‘Playing video games make kids violent.’
We’ve all heard something along those lines spouted on TV, Radio, and across headlines in many publications.
The gaming community both young and old would tend to disagree with sweeping statement unreservedly, because let’s face it… there’s more to real-world violence than someone being turned into a complete rage monster by playing a game.
In general video games often get a fair bit of bad press once in a while.
Following the Stoneman Douglas High School shooting, in Parkland, Florida, the New York Times reported that President Trump said: ‘I’m hearing more and more people say the level of violence on video games is really shaping young people’s thoughts.’
What he said during the White House meeting on school safety isn’t a new thought for the President or a number of other politicians and campaigners.
In 2012, before he became POTUS, Trump blamed the Sandy Hook massacre on ‘video game violence’.
Video game violence & glorification must be stopped—it is creating monsters!
— Donald J. Trump (@realDonaldTrump) December 17, 2012
The narrative isn’t exactly new in politics on either side of the pond.
Following Anders Breivik’s horrific attacks in Norway in 2011 shamed Labour MP Keith Vaz pushed for the state to have new powers to ban material rather than only apply age classification.
The list goes on and on.
Just last year Reuters reported a two-year study of more than 3,000 school children in Singapore, had led researchers to found that nearly one in ten were video game ‘addicts’ – needless to say it was controversial, and faced some debunking from other researchers and scientists.
But the trope that video games are the cause of violent behaviour is one that’s been trotted out countless times in recent memory.
However, a new study, Molecular Psychology provides a well-timed repast to the more recent rhetoric.
German researchers recruited three groups of typically non-gaming, healthy volunteers, 77 in total, for their study.
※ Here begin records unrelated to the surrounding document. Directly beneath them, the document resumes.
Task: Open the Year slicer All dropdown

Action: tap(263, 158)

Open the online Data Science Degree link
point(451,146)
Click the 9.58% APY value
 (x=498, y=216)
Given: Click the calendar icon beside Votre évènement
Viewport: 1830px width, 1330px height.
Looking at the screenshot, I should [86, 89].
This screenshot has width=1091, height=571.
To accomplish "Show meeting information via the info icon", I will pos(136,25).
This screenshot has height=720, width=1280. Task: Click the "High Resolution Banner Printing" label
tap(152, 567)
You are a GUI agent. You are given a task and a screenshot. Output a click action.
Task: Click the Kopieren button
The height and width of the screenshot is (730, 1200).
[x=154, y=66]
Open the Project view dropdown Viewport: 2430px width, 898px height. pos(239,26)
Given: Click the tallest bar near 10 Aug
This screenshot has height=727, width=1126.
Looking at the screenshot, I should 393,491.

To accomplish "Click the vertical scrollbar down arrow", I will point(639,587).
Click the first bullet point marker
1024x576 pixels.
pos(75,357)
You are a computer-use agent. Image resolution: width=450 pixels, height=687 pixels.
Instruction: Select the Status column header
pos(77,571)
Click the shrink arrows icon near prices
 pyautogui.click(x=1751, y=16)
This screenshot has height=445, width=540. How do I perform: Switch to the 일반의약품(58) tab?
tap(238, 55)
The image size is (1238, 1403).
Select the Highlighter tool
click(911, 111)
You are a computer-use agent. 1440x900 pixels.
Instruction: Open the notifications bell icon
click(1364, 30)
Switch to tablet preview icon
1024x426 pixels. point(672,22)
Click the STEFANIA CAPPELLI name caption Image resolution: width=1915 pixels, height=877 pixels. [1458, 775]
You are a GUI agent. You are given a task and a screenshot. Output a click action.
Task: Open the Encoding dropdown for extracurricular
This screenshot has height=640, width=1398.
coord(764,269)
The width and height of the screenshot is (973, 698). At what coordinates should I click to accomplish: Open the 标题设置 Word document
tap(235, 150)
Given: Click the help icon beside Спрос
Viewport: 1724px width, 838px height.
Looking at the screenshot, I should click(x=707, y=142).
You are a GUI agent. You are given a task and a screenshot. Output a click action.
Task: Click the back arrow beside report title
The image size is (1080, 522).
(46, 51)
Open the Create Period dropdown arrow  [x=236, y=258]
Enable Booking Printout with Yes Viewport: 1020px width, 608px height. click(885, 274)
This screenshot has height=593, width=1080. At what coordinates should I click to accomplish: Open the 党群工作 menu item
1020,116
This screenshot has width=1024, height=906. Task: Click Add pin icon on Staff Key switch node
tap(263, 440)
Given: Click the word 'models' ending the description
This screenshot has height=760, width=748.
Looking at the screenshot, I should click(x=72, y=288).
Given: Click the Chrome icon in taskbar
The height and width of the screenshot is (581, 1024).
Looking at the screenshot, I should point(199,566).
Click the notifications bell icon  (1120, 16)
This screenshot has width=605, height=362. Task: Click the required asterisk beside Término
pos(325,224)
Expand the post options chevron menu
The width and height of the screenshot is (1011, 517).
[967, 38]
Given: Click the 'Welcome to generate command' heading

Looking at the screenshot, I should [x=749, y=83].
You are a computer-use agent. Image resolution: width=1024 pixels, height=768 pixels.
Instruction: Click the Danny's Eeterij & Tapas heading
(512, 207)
Each group was given a battery of questionnaires and personality assessments right at the start. Then, for the next two months, one group was told to play a daily 30 minutes of GTA V, while another got to play Sims 3.
The third and last group, serving as the control, got told to come back two months later for a second round of identical tests, which the other two groups did as well. Each group was finally given a third round of tests two months after that.
What did the study find?
‘[We] did not find relevant negative effects in response to violent video game playing,’ reads the study.
‘In fact, only three tests of the 208 statistical tests performed showed a significant interaction pattern that would be in line with this hypothesis. Since at least ten significant effects would be expected purely by chance, we conclude that there were no detrimental effects of violent video gameplay.’
Essentially within the groups, the researchers found no significant difference in the volunteers’ level of aggression before and after they started gaming.
It’s hardly the first study that’s debunked the myth that video games are the only contributors to violent crime and a number of other disorders.
According to a 2015 study by the Pew Research Center, 49 percent of American adults (which focused on both men and women) play video games, whether on a computer, a TV, a gaming console, or a portable device like a mobile phone or an iPad.
According to NewZoo, a gaming market research company, in Japan about 60 percent of the population played video games in 2016. Two years prior, in 2014, there were just six deaths caused by gun crime – there were over 33,000 recorded in the USA that same year.
In fact, it’s fair to say almost no-one is killed by a gun in the country, which has banned possessing, carrying, selling, or buying handguns or rifles.
The debate will certainly go on, but it’s far more complex than just pinning everything onto video games and other forms of media.